And now wait for the punch line...
Arafat, asked by reporters if he was now ready to accept the points of Clinton's plan, appeared puzzled, saying "Clinton? There is no plan for Clinton."
Toldja his mind's going, if it's not gone already.
"There were talks under the supervision of Clinton, and we reached very important and basic points in Taba (discussions that followed), and this is well known," he said before Friday prayers at his headquarters.
"God, please don't let them shell my bedroom again!"

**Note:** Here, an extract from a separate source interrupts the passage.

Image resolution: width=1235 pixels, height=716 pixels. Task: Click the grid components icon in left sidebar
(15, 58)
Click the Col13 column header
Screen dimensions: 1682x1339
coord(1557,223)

Arafat aide Nabil Abu Rdeneh said the Palestinians "are dealing positively" with all past peace initiatives, including those by Clinton, but noted Israel's position changed after Israeli Prime Minister Ariel Sharon's election. The Palestinians want to pick up where those proposals left off.
And see what else they can get. Perhaps they shoulda said so sometime last year...
Arafat said Israel would receive sovereignty over the Jewish Quarter in the Old City of Jerusalem and the Western Wall, the last remaining remnant of the compound where the biblical Jewish Temples stood, Judaism's holiest site. Arafat said he would be prepared for modifications in the line between Israel and the West Bank and exchanges of territory with Israel, principles the Palestinians have balked at up to now. The official Palestinian demand has been that Israel must pull back to the 1949 cease-fire line, relinquishing all of the West Bank, Gaza Strip and east Jerusalem and dismantling all Jewish settlements there.
105mm, HE, right through the wall, across the bedroom, out the opposite wall. Sounded like a very fast freight train...
Arafat did not repeat the demand for the right of return of all the refugees and their families to Israel, Eldar said. Instead, he said, a solution must be found for the 200,000 Palestinian refugees in Lebanon, adding that he was calling on European and other world bodies to help. Israel has refused to take in large numbers of refugees. Lebanon says there are 350,000 refugees there.
Those are all things that can be discussed. Normal people don't discuss things with dynamite.